*Problems to solve*
1. According to the baseball archive, how many career wins did Lou Piniella have when he announced that 2010 would be his last season?
2. Continue the baseball archive from its last sentence.

Baltimore Orioles | Archive

3/24/2010 - What Flavor Pie Is It Today? – Early in Felix Pie's professional career, many scouts compared him to Vladamir Guerrero. This act probably did more to discredit old school scouting than did Michael Lewis' Moneyball. After Pie stole 32 bases in 110 games in 2004, however, it seemed as though Pie could at least become an effective leadoff hitter type. Then, after managing only a .284 on-base percentage with the Cubs between 2007 and 2008, Pie's future seemed to be a fifth outfielder who came in to pinch run a lot.

Pie then went to Baltimore, which is ultimately where all Cub prospect busts wind up. Surprisingly, he became a league-average offensive player, as evidenced by his .763 OPS and 99 OPS+. Amazingly, however, in 101 games, Pie only managed to steal one base while being caught three times.

Will Pie change his offensive identity yet again in 2010? Stay tuned. --KG

Boston Red Sox | Archive

11/04/10: Cookie Monster Madness - The Boston Red Sox have made undoubtedly the most surprising pre-free agency move in the league today: They exercised their $12.5 million option on David Ortiz, an option which contained no buyout clause. Ortiz turns 35 this month, and have an RSL of .257/.356/.498 over the past three seasons, averaging 28 homers and 97 RBI per year. The move was likely made based on Papi's popularity and the fact that he went .286/.385/.558 this season after April ended.

In a free agent class that will include Lance Berkman, Adam Dunn, Paul Konerko, Derrek Lee, Troy Glaus, Vladamir Guerrero, Hideki Matsui, Pat Burrell, Marcus Thames, Aubrey Huff, Russell Branyan, Adam LaRoche, Lyle Overbay, Carlos Pena, Manny Ramirez, and Jim Thome among first base/designated hitter types, it is very odd that the Red Sox would pay such a premium to keep a player who is barely in the upper echelon of that group. There will be some fantastic designated hitter bargains come January, and while the Sox certainly aren't penny-pinchers, they do need to spend money to fill other voids on their team.

Chicago Cubs | Archive

7/20/10: Lou Makes It Official - Cubs manager Lou Piniella has made it official that his 23rd managerial season will be his last. Piniella will finish the 2010 season as skipper of the Cubs and intends to continue to work as a consultant for a major league team, but currently at 1,826 career wins, Lou's bid for the 2,000 win milestone is guaranteed to fall short. He is nevertheless an obvious Hall of Fame manager, with being the first Cubs manager since Leo Durocher (1970-72) to lead the franchise to three straight winning seasons and and the first since Frank Chance (1907-08) to lead the Cubs to consecutive playoff appearances as the latest in a long line of accolades.

Cubs chairman Tom Ricketts has confirmed that Jim Hendry will be the Cubs' general manager heading into the 2011 season and that Hendry will be leading the search for Lou's replacement. Hendry would only reveal that Cubs Hall of Famer Ryne Sandberg, who has been managing in the minor leagues for the past four seasons, was a candidate, and that the Cubs would explore both internal and external options for the position, plus that previous MLB managerial experience was not a prerequisite. The speculation at Baseball Evolution, however, is that Ryno is the obvious frontrunner for this vacancy.

*Dataset extract*
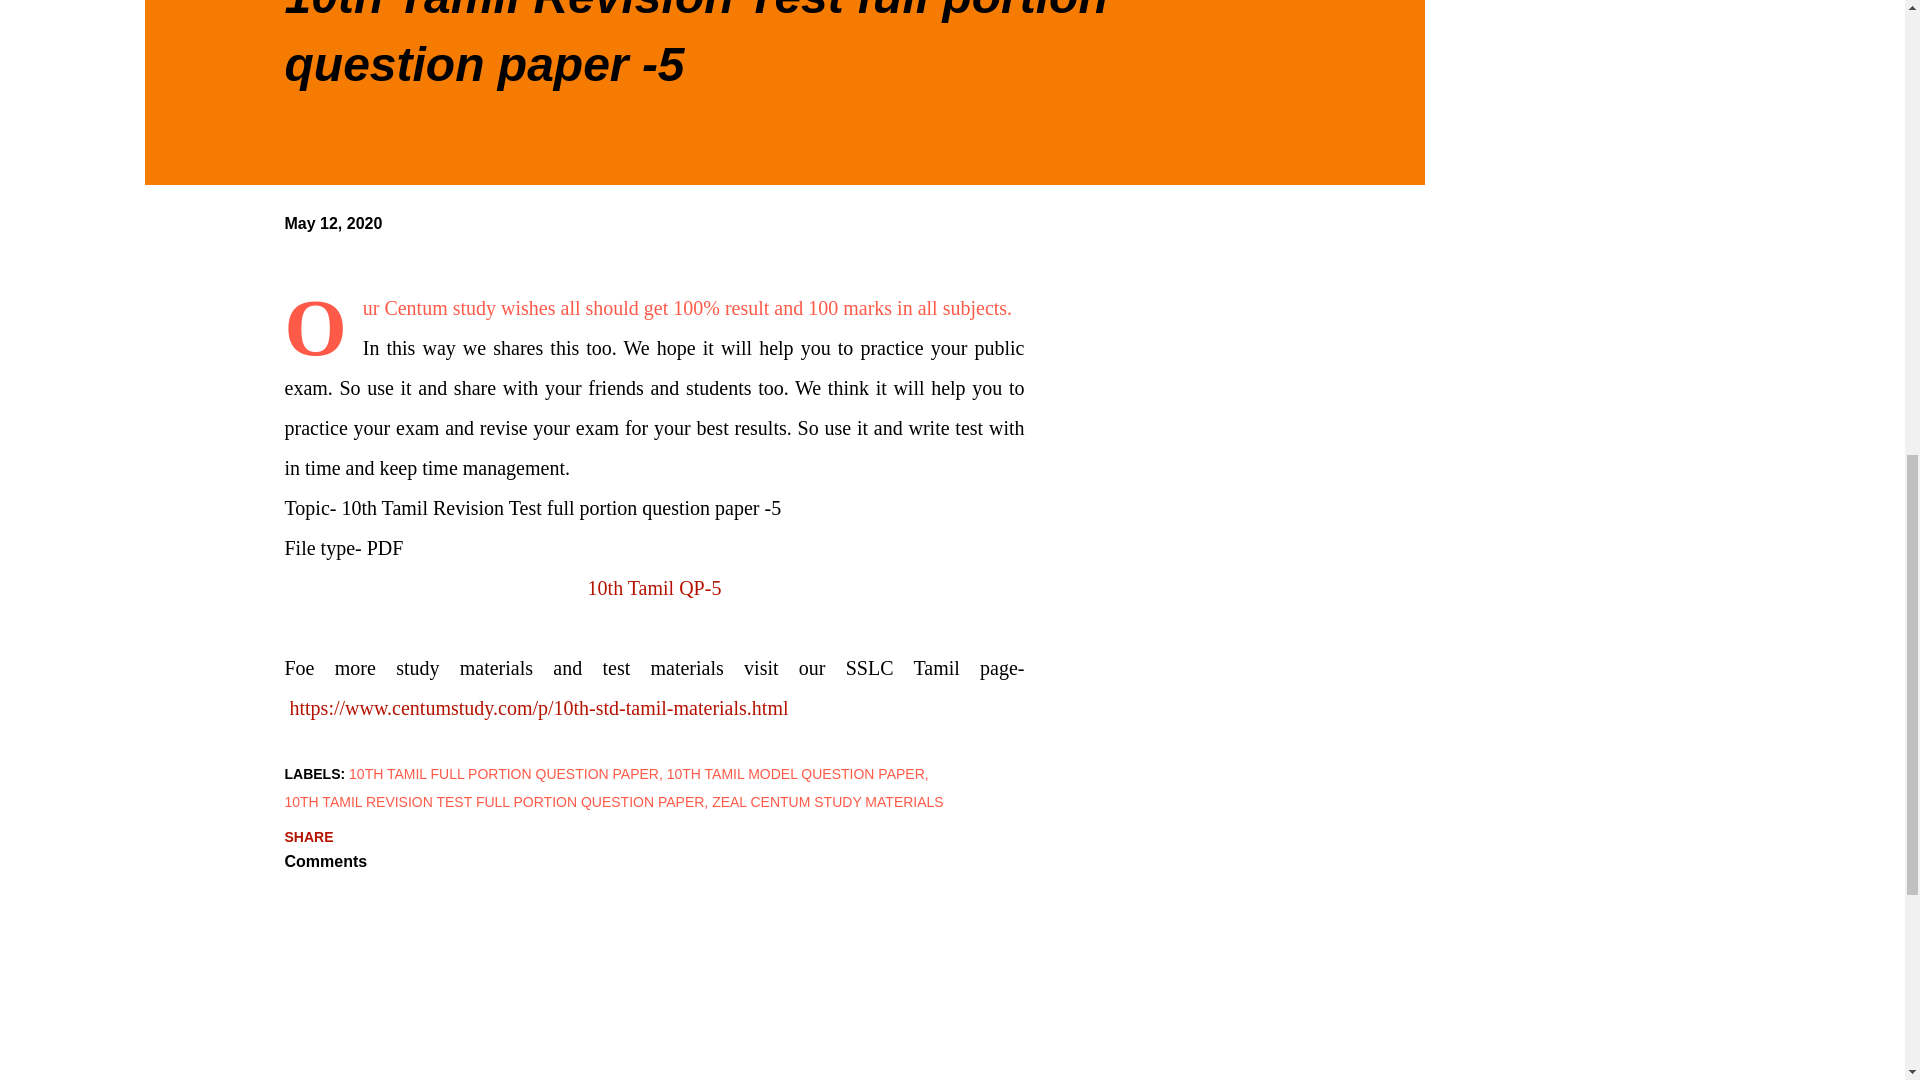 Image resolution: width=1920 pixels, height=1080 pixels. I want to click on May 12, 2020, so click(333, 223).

*Results in order*
1. 1,826

2.
Chicago White Sox | Archive

04/15/13: Winning When You Should - The 2012 Chicago White Sox were often thought of as a team that played to its level of competition, largely due to its 6-12 record against the lowly Kansas City Royals and 5-2 record against the vaunted New York Yankees. But when you examine all of the data, you realize that those were the exceptions. Their 52 wins against sub-.500 teams was the best mark in the majors, buoyed by a 14-4 record against the Twins, 11-7 record against the Indians, and 8-1 mark against the Mariners.


Two weeks into the 2013 season, we see the Sox with a 5-4 record against the Indians, Mariners, and Royals, but 0-3 against a powerful Washington Nationals ballclub.

Cincinnati Reds | Archive

January 9, 2012: Larkin Heads to Cooperstown: Today, Cincinnati Reds shortstop Barry Larkin joined Chicago Cubs third baseman Ron Santo as players inducted to the 2012 class of the National Baseball Hall of Fame. Both Larkin (2010) and Santo (2006) gained entry into the Baseball Evolution Hall of Fame in their first year of eligibility.


Jeff Bagwell increased his voting percentage from 41% in 2011 to 56% in 2012, his awesome lifetime numbers offsetting the controversy of his era. Jack Morris, who received two-thirds of the vote up from 53.5% last year, has two more seasons of Hall of Fame eligibility. His lackluster career numbers are being offset by feel-good intangibles.

Cleveland Indians | Archive

04/08/10: Fausto or Famine - Last night, Fausto Carmona pitched six innings, giving up one hit and getting the win. That one hit, however, was a homerun, and he also gave up three earned runs by walking six batters and striking out only one.

True or False: If Fausto Carmona continues to walk a batter per inning and give up a homerun every six innings, he will continue to win games. --ABC

Colorado Rockies | Archive

7/19/2010: Ubaldo Redman? - After Jonathan Herrera's first major league home run capped a four-run comeback in the 8th for Colorado Monday night, Donnie Murphy's pinch-hit 2-run shot won it for the Marlins in the bottom of the ninth. Florida topped the Rockies 9-8 as Ubaldo Jimenez allowed six runs (four earned) in 5.1 innings to see his season ERA rise to 2.38. While that mark would lead the American League, it is only good for fourth-best in the senior circuit. Ubaldo's ERA over his last seven starts is 5.20, and he suddenly seems as good of a candidate for the Mark Redman Award as he does the Cy Young. The Colorado comeback did preserve his 15-1 record, however.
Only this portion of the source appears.